Following the best practices that you learned on Day 1, put the calc_stats function into the models.py file and convert the assertion for this function into a proper test in the tests/test_models.py.

Corner or Edge Cases

The test cases that we have written so far are parameterised with a fairly standard DataFrames filled with random integers or floats. However, when writing your test cases, it is important to consider parameterising them by unusual or extreme values, in order to test all the edge or corner cases that your code could be exposed to in practice. Generally speaking, it is at these extreme cases that you will find your code failing, so it’s beneficial to test them beforehand.

What is considered an “edge case” for a given component depends on what that component is meant to do. For numerical values, extreme cases could be zeros, very large or small values, not-a-number (NaN) or infinity values. Since we are specifically considering arrays of values, an edge case could be that all the numbers of the array are equal.

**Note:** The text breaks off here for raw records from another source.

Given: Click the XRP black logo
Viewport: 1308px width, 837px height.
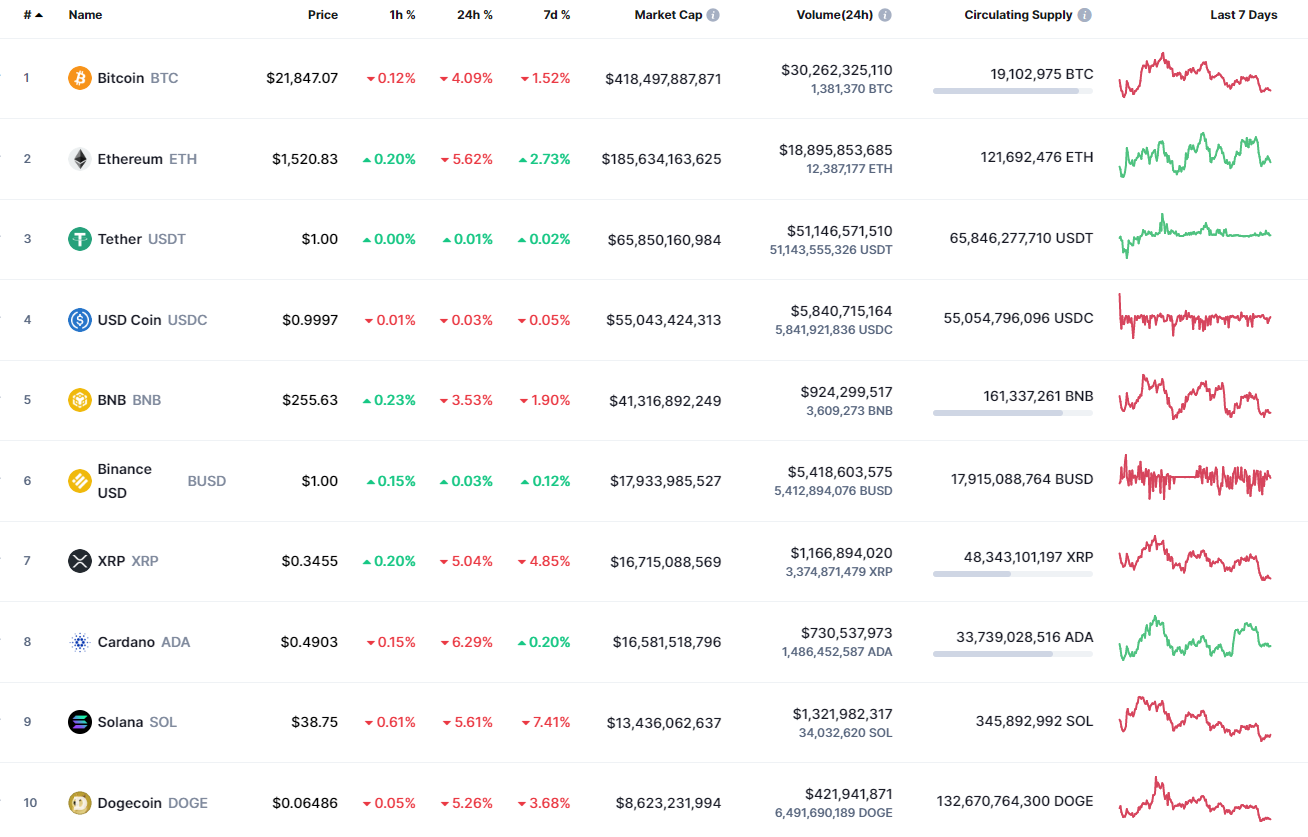Looking at the screenshot, I should click(x=78, y=560).
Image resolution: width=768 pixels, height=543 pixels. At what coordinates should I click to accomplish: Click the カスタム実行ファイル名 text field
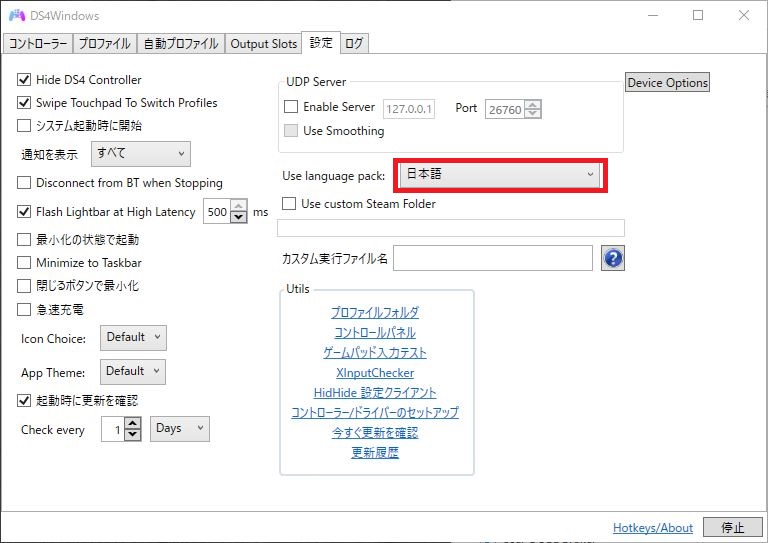[492, 259]
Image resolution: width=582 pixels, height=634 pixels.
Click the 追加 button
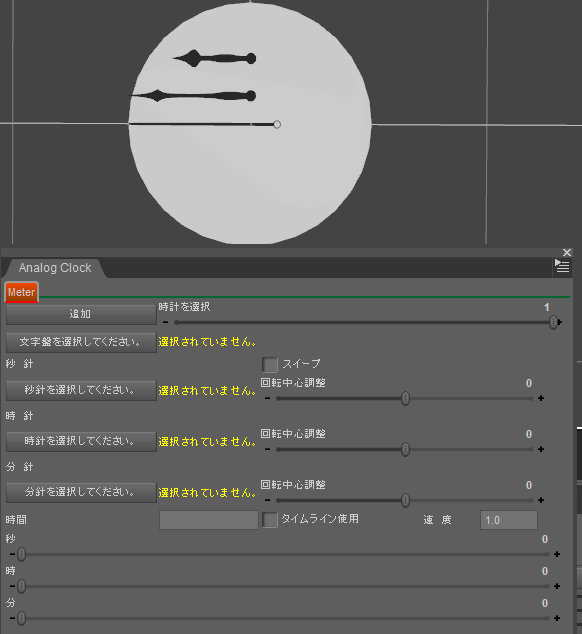point(81,314)
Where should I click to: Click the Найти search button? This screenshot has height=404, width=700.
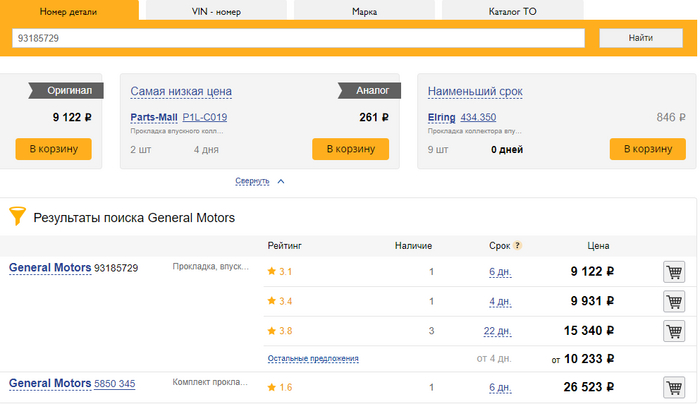pyautogui.click(x=641, y=38)
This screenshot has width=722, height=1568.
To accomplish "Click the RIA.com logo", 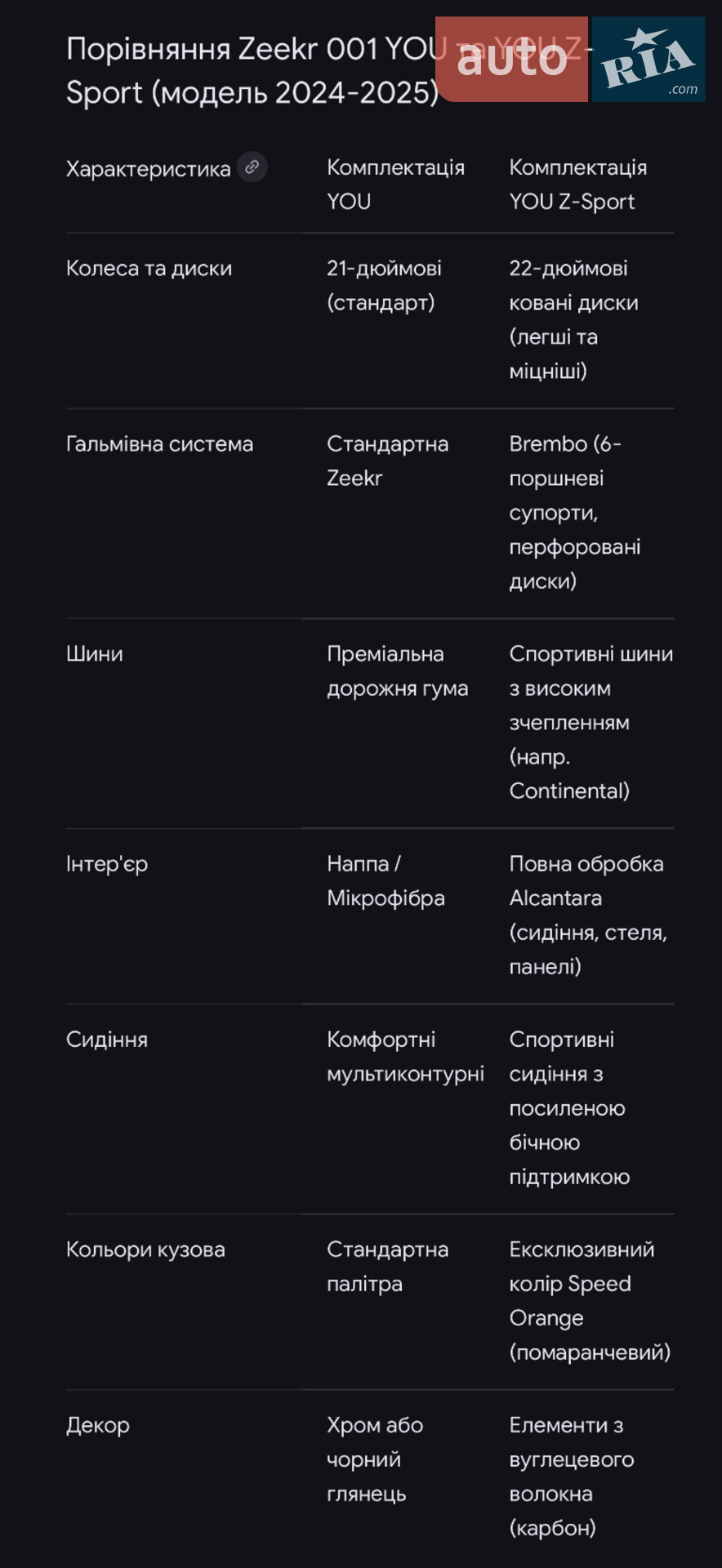I will [648, 59].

For all the given edge cases you might come up with, you should also consider their likelihood of occurrence. It is often too much effort to exhaustively test a given function against every possible input, so you should prioritise edge cases that are likely to occur. Let’s consider a new function, which purpose is to normalize a single light curve:

def normalize_lc(df,mag_col):
    # Normalize a single light curve
    min = min_mag(df,mag_col)
    max = max_mag((df-min),mag_col)
    lc = (df[mag_col]-min)/max
    return lc

For a function like this, a common edge case might be the occurrence of zeros, and the case where all the values of the array are the same. Indeed, if we passed to such a function a ‘light curve’ where all measurements are zeros, we would expect to have zeros in return. However, since we have division in this function, it will return and array of ‘NaN’ instead of this.

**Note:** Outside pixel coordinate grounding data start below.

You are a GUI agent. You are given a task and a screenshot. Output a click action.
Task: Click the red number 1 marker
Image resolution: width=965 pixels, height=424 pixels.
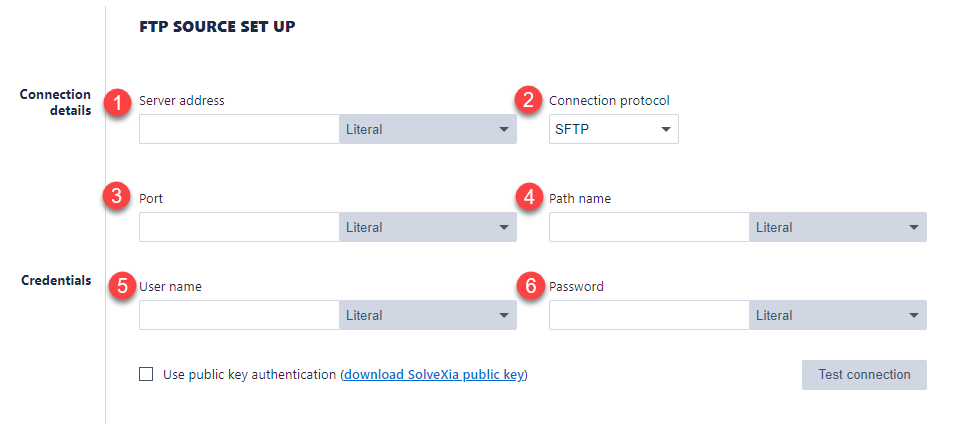pos(119,102)
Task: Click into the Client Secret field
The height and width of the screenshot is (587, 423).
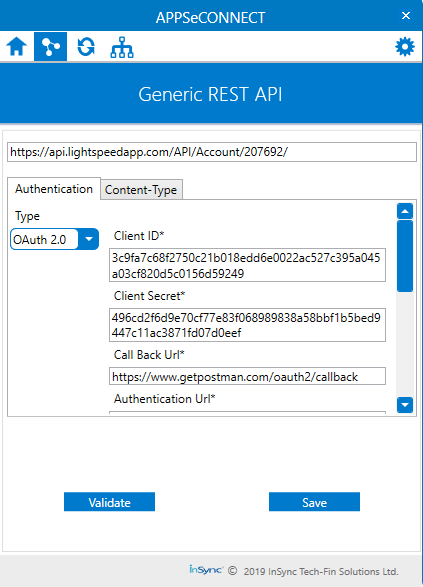Action: coord(247,325)
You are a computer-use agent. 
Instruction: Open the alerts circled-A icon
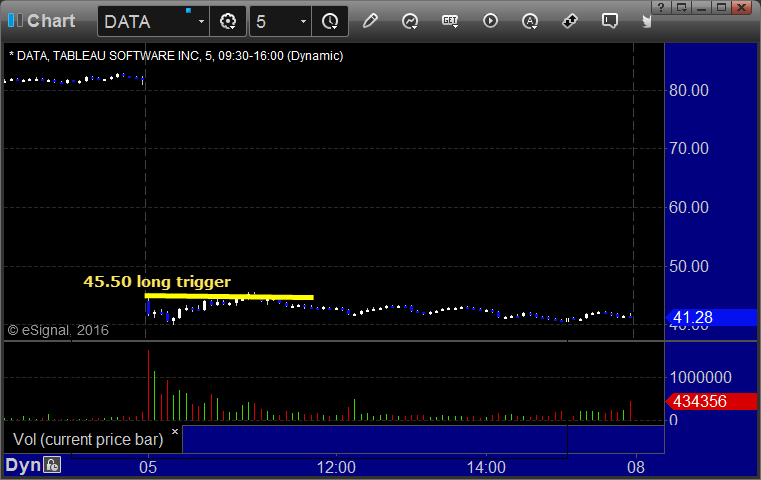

With this in mind, let us create a test test_normalize_lc with parametrization corresponding to an input array of random integers, an input array of all 0, and an input array of all 1.

# Parametrization for normalize_lc function testing
@pytest.mark.parametrize(
    "test_input_df, test_input_colname, expected",
    [
        (pd.DataFrame(data=[[8, 9, 1], 
                            [1, 4, 1], 
                            [1, 2, 4], 
                            [1, 4, 1]], 
                      columns=list("abc")),
        "b",
        pd.Series(data=[1,0.285,0,0.285])),
        (pd.DataFrame(data=[[1, 1, 1], 
                            [1, 1, 1], 
                            [1, 1, 1], 
                            [1, 1, 1]], 
                      columns=list("abc")),
        "b",
        pd.Series(data=[0.,0.,0.,0.])),
        (pd.DataFrame(data=[[0, 0, 0], 
                            [0, 0, 0], 
                            [0, 0, 0], 
                            [0, 0, 0]], 
                      columns=list("abc")),
        "b",
         pd.Series(data=[0.,0.,0.,0.])),
    ])
def test_normalize_lc(test_input_df, test_input_colname, expected):
    """Test how normalize_lc function works for arrays of positive integers."""
    from lcanalyzer.models import normalize_lc
    import pandas.testing as pdt
    pdt.assert_series_equal(normalize_lc(test_input_df,test_input_colname),expected,check_exact=False,atol=0.01,check_names=False)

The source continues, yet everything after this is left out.